__What is required__: Reproduce the text of every item below word for word, leaving out the pictures.

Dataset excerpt
## Start

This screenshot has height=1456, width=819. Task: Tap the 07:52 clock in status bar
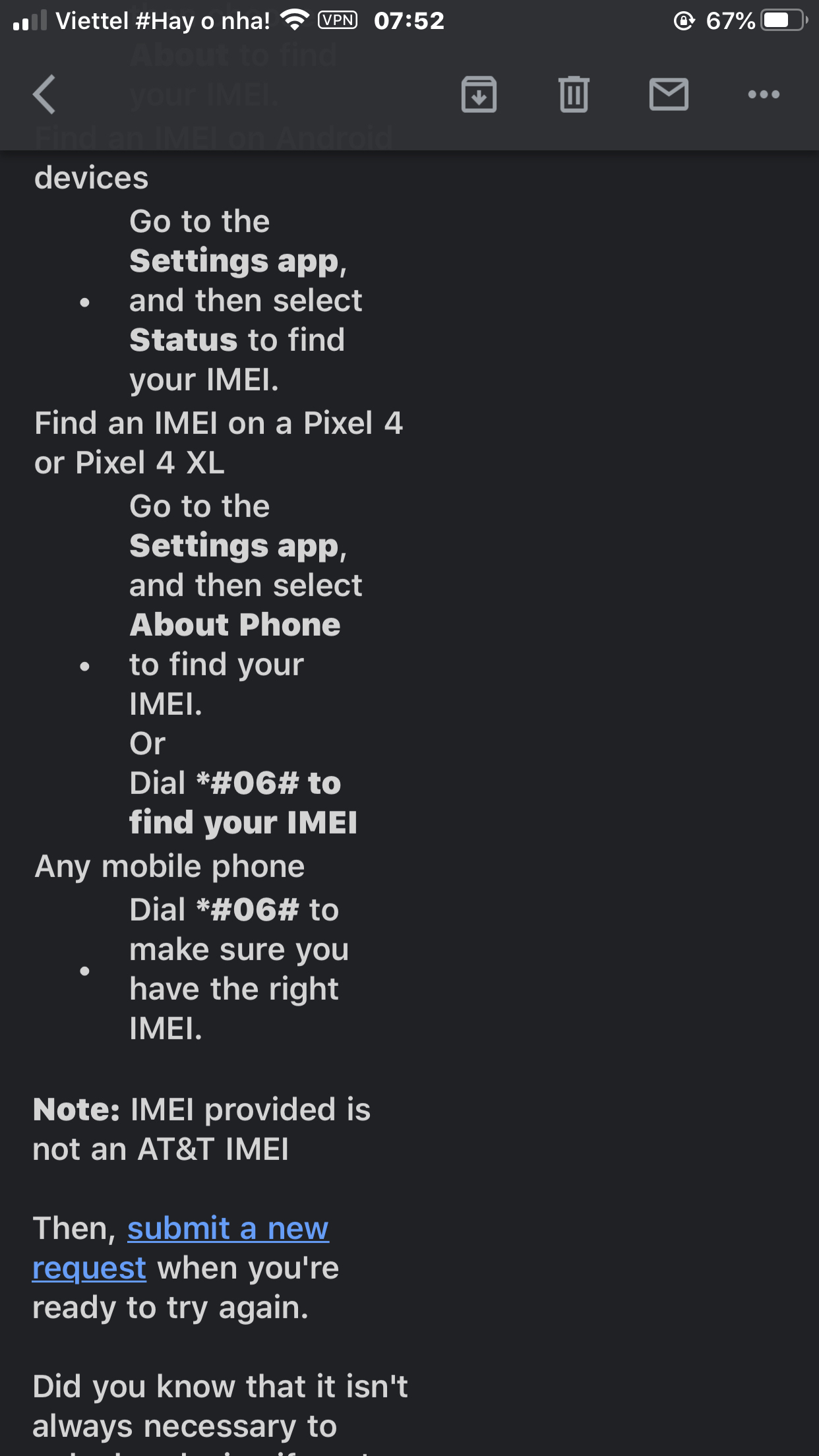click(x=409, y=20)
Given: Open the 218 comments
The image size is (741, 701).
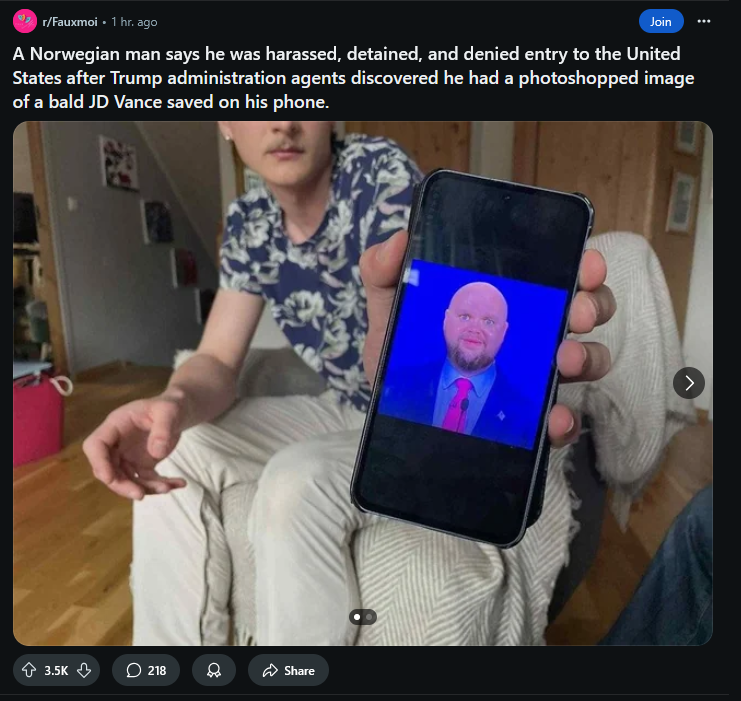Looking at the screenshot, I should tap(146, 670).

## End

__Reply__:
This screenshot has height=1456, width=819. Task: Tap the 07:52 clock in status bar
click(x=409, y=20)
Given: Open the 218 comments
The image size is (741, 701).
Looking at the screenshot, I should tap(146, 670).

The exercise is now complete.